WHAT THE TASK REQUIRES ->
Duplicate the rows below without any change, starting with the line that contains "You are a computer-use agent. This" and continuing through the line that contains "[x=632, y=218]", both included.
------------
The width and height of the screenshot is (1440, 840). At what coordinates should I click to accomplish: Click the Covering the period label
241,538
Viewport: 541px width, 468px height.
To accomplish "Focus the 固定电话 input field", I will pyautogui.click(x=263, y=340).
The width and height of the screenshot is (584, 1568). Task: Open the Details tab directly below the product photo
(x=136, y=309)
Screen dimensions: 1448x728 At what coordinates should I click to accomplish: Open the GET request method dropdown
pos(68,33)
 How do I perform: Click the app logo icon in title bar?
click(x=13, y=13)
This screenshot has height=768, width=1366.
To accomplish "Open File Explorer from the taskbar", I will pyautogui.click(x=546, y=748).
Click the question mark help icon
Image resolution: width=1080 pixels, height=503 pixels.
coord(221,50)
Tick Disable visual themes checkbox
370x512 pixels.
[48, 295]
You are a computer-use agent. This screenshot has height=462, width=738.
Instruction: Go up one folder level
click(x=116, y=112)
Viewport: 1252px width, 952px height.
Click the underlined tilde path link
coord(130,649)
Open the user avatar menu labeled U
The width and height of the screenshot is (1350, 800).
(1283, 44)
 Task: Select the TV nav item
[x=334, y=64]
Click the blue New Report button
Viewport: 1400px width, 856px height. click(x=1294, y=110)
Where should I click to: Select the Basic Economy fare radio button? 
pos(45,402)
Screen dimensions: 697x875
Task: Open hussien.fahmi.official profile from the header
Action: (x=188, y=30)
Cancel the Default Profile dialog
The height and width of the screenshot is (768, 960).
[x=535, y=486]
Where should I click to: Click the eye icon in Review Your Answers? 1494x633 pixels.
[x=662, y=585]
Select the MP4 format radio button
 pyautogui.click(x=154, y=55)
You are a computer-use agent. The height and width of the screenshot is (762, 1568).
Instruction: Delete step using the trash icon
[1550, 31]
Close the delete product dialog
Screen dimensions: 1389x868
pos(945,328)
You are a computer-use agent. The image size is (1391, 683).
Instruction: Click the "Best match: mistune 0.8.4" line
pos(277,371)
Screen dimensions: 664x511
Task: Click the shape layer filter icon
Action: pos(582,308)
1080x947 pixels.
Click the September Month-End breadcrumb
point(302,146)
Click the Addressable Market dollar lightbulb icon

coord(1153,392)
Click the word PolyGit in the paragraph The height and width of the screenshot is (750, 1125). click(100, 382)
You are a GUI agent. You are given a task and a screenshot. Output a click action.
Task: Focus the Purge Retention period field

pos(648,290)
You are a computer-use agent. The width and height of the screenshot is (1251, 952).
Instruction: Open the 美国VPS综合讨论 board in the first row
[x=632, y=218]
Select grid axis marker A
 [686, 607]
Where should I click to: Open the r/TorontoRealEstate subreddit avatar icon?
------------
RESULT OF THIS EXERCISE ->
You are a computer-use agent. This screenshot has height=462, width=738.
Instruction: Go up one folder level
click(x=116, y=112)
Viewport: 1252px width, 952px height.
Click the underlined tilde path link
coord(130,649)
Open the user avatar menu labeled U
The width and height of the screenshot is (1350, 800).
(1283, 44)
 Task: Select the TV nav item
[x=334, y=64]
Click the blue New Report button
Viewport: 1400px width, 856px height. click(x=1294, y=110)
Where should I click to: Select the Basic Economy fare radio button? 
pos(45,402)
Screen dimensions: 697x875
Task: Open hussien.fahmi.official profile from the header
Action: (x=188, y=30)
Cancel the Default Profile dialog
The height and width of the screenshot is (768, 960).
[x=535, y=486]
Where should I click to: Click the eye icon in Review Your Answers? 1494x633 pixels.
[x=662, y=585]
Select the MP4 format radio button
 pyautogui.click(x=154, y=55)
You are a computer-use agent. The height and width of the screenshot is (762, 1568).
Instruction: Delete step using the trash icon
[1550, 31]
Close the delete product dialog
Screen dimensions: 1389x868
pos(945,328)
You are a computer-use agent. The image size is (1391, 683).
Instruction: Click the "Best match: mistune 0.8.4" line
pos(277,371)
Screen dimensions: 664x511
Task: Click the shape layer filter icon
Action: pos(582,308)
1080x947 pixels.
Click the September Month-End breadcrumb
point(302,146)
Click the Addressable Market dollar lightbulb icon

coord(1153,392)
Click the word PolyGit in the paragraph The height and width of the screenshot is (750, 1125). click(100, 382)
You are a GUI agent. You are given a task and a screenshot. Output a click action.
Task: Focus the Purge Retention period field

pos(648,290)
You are a computer-use agent. The width and height of the screenshot is (1251, 952).
Instruction: Open the 美国VPS综合讨论 board in the first row
[x=632, y=218]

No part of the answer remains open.